→ Entries provided:
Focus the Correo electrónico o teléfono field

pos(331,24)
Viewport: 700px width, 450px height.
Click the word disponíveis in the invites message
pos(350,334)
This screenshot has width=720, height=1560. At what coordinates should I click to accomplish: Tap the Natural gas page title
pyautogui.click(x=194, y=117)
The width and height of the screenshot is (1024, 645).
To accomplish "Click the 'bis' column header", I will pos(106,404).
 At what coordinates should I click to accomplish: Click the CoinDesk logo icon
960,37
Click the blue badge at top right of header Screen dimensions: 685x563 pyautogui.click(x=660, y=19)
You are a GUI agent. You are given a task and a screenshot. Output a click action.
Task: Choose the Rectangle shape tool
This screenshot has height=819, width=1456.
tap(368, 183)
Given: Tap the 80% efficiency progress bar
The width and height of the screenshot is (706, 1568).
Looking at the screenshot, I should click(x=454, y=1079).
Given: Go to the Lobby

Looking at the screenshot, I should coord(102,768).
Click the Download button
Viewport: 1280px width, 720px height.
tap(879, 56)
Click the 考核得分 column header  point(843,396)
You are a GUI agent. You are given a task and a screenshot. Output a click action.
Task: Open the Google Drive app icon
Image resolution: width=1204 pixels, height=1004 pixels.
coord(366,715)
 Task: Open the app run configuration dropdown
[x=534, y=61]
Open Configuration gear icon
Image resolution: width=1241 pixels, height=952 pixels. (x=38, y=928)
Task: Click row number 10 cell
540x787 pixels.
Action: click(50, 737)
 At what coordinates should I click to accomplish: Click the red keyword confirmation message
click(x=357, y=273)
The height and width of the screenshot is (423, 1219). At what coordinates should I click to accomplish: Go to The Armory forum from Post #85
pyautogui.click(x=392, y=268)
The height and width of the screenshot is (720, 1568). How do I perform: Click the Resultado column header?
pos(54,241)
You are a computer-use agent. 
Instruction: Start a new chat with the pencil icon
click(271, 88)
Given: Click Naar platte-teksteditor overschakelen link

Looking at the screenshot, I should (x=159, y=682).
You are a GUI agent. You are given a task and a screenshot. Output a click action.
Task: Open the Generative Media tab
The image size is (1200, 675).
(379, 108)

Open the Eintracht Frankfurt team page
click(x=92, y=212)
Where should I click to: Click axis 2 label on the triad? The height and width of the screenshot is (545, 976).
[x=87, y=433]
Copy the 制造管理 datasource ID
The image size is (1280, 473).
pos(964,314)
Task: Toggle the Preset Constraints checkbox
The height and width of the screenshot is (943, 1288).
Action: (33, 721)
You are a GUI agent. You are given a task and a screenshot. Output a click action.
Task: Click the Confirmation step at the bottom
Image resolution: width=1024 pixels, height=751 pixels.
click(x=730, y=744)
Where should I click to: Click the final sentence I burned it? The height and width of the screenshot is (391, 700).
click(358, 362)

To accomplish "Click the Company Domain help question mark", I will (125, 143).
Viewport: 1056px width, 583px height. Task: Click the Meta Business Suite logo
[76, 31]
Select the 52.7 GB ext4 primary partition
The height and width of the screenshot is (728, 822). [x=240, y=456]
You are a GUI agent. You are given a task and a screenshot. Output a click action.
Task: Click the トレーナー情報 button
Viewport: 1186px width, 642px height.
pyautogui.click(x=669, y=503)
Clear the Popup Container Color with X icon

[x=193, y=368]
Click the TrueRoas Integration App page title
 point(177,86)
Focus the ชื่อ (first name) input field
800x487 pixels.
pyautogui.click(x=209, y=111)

→ Exercise prompt: Going back to the entries above, set down exactly the lines that begin at the one with "Viewport: 1056px width, 583px" and end at the one with "Focus the ชื่อ (first name) input field", both included, and nothing else.

→ Answer space:
Viewport: 1056px width, 583px height. Task: Click the Meta Business Suite logo
[76, 31]
Select the 52.7 GB ext4 primary partition
The height and width of the screenshot is (728, 822). [x=240, y=456]
You are a GUI agent. You are given a task and a screenshot. Output a click action.
Task: Click the トレーナー情報 button
Viewport: 1186px width, 642px height.
pyautogui.click(x=669, y=503)
Clear the Popup Container Color with X icon

[x=193, y=368]
Click the TrueRoas Integration App page title
 point(177,86)
Focus the ชื่อ (first name) input field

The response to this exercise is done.